Dataset:
# # # #
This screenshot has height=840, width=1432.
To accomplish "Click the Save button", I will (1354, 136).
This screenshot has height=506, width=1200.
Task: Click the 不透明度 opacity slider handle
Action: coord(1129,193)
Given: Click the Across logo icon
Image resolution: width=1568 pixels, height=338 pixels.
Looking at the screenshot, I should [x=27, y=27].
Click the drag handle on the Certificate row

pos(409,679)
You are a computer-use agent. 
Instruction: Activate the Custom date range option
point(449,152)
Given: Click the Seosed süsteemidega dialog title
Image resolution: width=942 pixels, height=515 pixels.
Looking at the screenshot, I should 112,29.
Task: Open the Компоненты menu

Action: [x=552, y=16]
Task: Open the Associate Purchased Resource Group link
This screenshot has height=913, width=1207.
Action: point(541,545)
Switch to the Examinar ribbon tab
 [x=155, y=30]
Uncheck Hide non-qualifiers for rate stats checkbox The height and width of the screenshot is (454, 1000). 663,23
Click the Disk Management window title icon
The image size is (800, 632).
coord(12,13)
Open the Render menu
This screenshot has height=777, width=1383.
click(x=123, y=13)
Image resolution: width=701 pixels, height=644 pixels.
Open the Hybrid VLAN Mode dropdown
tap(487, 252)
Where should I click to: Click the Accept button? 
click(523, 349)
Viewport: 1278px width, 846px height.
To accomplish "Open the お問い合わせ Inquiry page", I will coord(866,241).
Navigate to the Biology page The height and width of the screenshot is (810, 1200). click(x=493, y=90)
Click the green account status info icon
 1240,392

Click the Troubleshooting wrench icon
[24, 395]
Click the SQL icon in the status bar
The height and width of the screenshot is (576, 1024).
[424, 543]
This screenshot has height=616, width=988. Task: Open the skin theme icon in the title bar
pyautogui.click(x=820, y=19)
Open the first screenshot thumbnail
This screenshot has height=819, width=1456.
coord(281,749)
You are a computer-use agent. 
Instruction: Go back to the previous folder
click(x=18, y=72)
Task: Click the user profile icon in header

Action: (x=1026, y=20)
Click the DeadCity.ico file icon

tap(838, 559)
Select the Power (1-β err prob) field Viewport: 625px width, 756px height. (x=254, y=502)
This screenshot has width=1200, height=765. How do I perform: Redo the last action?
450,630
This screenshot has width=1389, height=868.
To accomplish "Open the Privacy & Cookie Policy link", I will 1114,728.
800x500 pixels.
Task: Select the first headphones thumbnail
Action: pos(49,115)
# # # #
Objective:
Rewrite every line of the records above as a numbered list, leaving out the blank lines.

Written reply:
1. This screenshot has height=840, width=1432.
2. To accomplish "Click the Save button", I will (1354, 136).
3. This screenshot has height=506, width=1200.
4. Task: Click the 不透明度 opacity slider handle
5. Action: coord(1129,193)
6. Given: Click the Across logo icon
7. Image resolution: width=1568 pixels, height=338 pixels.
8. Looking at the screenshot, I should [x=27, y=27].
9. Click the drag handle on the Certificate row
10. pos(409,679)
11. You are a computer-use agent. 
12. Instruction: Activate the Custom date range option
13. point(449,152)
14. Given: Click the Seosed süsteemidega dialog title
15. Image resolution: width=942 pixels, height=515 pixels.
16. Looking at the screenshot, I should 112,29.
17. Task: Open the Компоненты menu
18. Action: [x=552, y=16]
19. Task: Open the Associate Purchased Resource Group link
20. This screenshot has height=913, width=1207.
21. Action: point(541,545)
22. Switch to the Examinar ribbon tab
23.  [x=155, y=30]
24. Uncheck Hide non-qualifiers for rate stats checkbox The height and width of the screenshot is (454, 1000). 663,23
25. Click the Disk Management window title icon
26. The image size is (800, 632).
27. coord(12,13)
28. Open the Render menu
29. This screenshot has height=777, width=1383.
30. click(x=123, y=13)
31. Image resolution: width=701 pixels, height=644 pixels.
32. Open the Hybrid VLAN Mode dropdown
33. tap(487, 252)
34. Where should I click to: Click the Accept button? 
35. click(523, 349)
36. Viewport: 1278px width, 846px height.
37. To accomplish "Open the お問い合わせ Inquiry page", I will coord(866,241).
38. Navigate to the Biology page The height and width of the screenshot is (810, 1200). click(x=493, y=90)
39. Click the green account status info icon
40.  1240,392
41. Click the Troubleshooting wrench icon
42. [24, 395]
43. Click the SQL icon in the status bar
44. The height and width of the screenshot is (576, 1024).
45. [424, 543]
46. This screenshot has height=616, width=988. Task: Open the skin theme icon in the title bar
47. pyautogui.click(x=820, y=19)
48. Open the first screenshot thumbnail
49. This screenshot has height=819, width=1456.
50. coord(281,749)
51. You are a computer-use agent. 
52. Instruction: Go back to the previous folder
53. click(x=18, y=72)
54. Task: Click the user profile icon in header
55. Action: (x=1026, y=20)
56. Click the DeadCity.ico file icon
57. tap(838, 559)
58. Select the Power (1-β err prob) field Viewport: 625px width, 756px height. (x=254, y=502)
59. This screenshot has width=1200, height=765. How do I perform: Redo the last action?
60. 450,630
61. This screenshot has width=1389, height=868.
62. To accomplish "Open the Privacy & Cookie Policy link", I will 1114,728.
63. 800x500 pixels.
64. Task: Select the first headphones thumbnail
65. Action: pos(49,115)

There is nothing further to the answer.